If I feel the way I do by watching it, how must Murray feel by doing it?
It was a late night and I feel like a tithe of my normal self. On top of this, I begin my new job feeling like I did on my first day at Hudson Road infants school back in 1957... bewildered, abandoned and ready to burst into tears. I just hope I don't wet my pants!
Actually, I might try the tears just for the guaranteed response. I'm feeling a little mischievous.
Why are they intent on making me be or do something I wasn't employed for? It's like asking a desk to become a plum tree, or a motorway to function as a bottle of milk. Well, I don't want to be a bottle of milk thank you very much...I know I'm feeling light headed but I've no intention of ever being drunk again!
Yes, I know that was bad, but I'm just not in the mood to be serious today.
Perhaps I should take this poem on board by Susan Coolidge who, amongst other things, edited the letters of Jane Austen.
New Every Morning...
Every day is a fresh beginning,
Listen my soul to the glad refrain.
And, spite of old sorrows
and older sinning,
And possible pain,
Take heart with the day and begin again.
That's what I need to do...take heart and begin again. By all accounts I'm very good at starting things.
I think I'm ready to be an optimist again but, like Robert Brault, can't promise to take it up on a permanent basis.
I'm determined to list the things I need to FINISH, not start. This is my 'finishing' year after all...especially my France jobs. I think they are do-able. Ever the optimist is our Ken.

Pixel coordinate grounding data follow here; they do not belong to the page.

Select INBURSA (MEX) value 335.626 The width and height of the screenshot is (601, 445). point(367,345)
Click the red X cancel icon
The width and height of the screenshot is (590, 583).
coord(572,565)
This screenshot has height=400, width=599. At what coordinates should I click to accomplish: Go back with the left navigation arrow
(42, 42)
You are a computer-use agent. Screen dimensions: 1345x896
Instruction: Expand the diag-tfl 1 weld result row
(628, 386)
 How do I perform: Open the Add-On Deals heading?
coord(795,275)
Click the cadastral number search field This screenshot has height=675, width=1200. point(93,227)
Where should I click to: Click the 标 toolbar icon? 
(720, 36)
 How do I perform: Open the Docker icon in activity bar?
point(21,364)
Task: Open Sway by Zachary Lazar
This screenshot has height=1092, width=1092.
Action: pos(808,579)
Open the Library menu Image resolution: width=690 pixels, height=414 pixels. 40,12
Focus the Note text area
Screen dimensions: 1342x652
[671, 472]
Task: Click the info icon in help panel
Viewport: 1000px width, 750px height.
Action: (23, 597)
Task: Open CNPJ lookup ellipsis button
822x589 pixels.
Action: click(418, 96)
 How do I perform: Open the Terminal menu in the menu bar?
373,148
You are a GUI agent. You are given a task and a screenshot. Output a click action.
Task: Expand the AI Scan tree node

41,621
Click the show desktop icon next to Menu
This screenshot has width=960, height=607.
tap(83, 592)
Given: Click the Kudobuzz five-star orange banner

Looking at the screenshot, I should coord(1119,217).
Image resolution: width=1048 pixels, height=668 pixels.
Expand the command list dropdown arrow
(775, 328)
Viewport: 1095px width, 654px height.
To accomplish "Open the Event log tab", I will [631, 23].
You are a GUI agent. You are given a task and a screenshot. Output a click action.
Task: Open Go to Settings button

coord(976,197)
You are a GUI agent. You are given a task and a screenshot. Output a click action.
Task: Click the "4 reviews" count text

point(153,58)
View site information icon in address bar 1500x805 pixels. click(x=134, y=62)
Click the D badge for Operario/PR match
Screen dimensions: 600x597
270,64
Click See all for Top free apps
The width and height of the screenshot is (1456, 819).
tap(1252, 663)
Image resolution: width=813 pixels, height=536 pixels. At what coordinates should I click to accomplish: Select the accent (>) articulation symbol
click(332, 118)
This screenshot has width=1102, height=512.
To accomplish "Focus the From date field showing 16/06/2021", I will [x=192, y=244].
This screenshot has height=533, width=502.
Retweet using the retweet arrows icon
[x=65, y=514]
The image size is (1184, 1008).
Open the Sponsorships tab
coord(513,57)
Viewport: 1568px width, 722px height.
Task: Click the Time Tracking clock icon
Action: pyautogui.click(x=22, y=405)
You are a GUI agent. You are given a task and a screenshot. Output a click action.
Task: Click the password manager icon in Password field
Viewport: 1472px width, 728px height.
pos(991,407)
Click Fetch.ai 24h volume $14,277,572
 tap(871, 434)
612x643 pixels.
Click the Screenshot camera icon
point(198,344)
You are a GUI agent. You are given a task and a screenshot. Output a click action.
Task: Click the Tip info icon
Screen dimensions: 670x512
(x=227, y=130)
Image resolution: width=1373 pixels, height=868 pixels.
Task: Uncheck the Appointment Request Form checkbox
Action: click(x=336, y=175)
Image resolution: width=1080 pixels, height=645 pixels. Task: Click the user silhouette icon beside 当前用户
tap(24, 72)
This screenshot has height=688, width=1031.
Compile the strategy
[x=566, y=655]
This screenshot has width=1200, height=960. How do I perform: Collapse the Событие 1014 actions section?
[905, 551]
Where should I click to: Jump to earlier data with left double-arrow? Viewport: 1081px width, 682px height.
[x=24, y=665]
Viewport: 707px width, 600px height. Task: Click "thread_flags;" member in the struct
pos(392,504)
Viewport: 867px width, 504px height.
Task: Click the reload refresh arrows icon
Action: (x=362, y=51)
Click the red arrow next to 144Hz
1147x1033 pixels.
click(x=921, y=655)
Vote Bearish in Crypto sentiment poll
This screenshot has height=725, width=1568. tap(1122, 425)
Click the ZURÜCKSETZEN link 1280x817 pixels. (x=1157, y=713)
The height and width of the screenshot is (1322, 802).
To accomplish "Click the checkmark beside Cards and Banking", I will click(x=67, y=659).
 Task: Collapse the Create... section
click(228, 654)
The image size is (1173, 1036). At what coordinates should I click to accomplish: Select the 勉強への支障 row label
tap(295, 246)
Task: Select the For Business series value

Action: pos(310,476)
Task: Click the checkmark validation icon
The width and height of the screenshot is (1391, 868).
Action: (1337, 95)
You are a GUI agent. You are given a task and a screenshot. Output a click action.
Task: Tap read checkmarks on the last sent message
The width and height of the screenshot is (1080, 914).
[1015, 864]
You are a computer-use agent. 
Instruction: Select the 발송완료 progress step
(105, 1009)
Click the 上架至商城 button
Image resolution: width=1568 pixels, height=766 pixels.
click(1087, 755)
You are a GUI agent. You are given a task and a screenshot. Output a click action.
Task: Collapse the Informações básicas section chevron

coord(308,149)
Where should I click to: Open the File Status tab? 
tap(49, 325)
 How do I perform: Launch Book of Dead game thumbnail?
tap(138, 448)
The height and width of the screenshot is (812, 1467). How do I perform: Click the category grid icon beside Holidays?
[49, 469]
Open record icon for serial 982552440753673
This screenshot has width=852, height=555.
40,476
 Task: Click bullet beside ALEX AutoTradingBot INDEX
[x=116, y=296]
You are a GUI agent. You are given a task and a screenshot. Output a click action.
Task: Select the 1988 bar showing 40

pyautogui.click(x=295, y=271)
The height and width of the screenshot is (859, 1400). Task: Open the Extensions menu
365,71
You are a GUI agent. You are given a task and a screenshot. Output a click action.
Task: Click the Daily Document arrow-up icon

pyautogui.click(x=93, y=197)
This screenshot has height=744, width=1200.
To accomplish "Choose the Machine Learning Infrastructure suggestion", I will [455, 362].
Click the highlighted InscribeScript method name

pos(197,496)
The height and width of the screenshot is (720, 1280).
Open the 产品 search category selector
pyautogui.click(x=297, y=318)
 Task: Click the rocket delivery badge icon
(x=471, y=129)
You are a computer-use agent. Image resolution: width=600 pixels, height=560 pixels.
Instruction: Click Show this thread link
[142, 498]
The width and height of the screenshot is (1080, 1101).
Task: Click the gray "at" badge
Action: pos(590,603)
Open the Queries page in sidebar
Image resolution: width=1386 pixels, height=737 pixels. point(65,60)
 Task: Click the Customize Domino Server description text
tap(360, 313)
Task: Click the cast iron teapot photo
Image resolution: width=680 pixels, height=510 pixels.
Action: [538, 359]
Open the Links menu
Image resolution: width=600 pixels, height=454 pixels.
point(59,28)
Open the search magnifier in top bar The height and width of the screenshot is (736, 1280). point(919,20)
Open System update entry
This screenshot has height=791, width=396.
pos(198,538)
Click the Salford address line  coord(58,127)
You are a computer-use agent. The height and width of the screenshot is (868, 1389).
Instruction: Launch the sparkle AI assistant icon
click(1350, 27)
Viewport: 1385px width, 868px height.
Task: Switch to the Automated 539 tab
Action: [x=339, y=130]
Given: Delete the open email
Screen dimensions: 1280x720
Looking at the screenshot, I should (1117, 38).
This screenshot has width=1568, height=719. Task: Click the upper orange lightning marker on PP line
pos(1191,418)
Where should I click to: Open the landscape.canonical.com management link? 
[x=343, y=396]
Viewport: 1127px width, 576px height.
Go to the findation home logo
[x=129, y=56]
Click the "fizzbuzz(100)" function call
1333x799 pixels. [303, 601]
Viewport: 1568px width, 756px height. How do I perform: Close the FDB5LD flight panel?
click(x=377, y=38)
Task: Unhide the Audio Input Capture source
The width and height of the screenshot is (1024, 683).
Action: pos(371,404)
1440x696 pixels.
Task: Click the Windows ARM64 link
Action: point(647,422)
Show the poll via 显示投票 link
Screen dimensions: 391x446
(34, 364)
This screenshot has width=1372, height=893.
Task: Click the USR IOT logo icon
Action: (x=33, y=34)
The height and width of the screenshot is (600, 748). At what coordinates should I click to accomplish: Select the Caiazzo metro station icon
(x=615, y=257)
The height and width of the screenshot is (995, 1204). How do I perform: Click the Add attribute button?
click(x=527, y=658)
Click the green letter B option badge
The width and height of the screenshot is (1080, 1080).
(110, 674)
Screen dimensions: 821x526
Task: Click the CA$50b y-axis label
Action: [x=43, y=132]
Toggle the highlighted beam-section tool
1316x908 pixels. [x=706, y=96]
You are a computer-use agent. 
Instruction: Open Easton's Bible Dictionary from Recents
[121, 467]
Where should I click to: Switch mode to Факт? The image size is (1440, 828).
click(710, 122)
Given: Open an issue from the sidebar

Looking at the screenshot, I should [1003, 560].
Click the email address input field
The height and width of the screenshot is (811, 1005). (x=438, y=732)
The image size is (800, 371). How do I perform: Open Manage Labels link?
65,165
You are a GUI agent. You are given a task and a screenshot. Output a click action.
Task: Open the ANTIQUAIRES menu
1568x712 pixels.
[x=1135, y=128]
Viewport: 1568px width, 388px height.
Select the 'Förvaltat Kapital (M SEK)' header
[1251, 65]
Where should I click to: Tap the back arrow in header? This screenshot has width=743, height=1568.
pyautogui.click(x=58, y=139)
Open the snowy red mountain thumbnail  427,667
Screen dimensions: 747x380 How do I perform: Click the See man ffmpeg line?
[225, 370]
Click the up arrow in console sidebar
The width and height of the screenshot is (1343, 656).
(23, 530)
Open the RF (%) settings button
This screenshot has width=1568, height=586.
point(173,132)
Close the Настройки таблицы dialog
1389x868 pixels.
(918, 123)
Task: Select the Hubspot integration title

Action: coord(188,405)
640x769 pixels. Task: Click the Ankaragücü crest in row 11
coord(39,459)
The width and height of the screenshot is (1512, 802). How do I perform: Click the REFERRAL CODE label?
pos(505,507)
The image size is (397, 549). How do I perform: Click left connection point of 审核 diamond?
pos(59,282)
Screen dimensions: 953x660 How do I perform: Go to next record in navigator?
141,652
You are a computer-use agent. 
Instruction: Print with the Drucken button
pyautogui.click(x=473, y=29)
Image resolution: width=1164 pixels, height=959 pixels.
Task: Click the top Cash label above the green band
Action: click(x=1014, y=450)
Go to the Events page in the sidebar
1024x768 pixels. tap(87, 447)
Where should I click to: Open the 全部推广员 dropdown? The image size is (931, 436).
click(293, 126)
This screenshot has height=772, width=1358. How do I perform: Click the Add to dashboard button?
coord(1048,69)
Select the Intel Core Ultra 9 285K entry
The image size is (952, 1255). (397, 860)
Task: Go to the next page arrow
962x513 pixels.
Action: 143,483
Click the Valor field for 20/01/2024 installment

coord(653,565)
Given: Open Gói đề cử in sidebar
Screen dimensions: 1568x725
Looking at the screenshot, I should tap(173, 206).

tbc...and it might be a long list.
I've decided to take my own advice from yesterday and be practical. I've already got a list so there's no need to type it up onto my blog. Besides which, I don't want everyone laughing at me once they catch sight of it.
Mark my words...I'm grasping the nettle this year. These are the words of a man of action who has embraced the concept of closure! Okay, go ahead and laugh, 'cos I'm having a good laugh myself.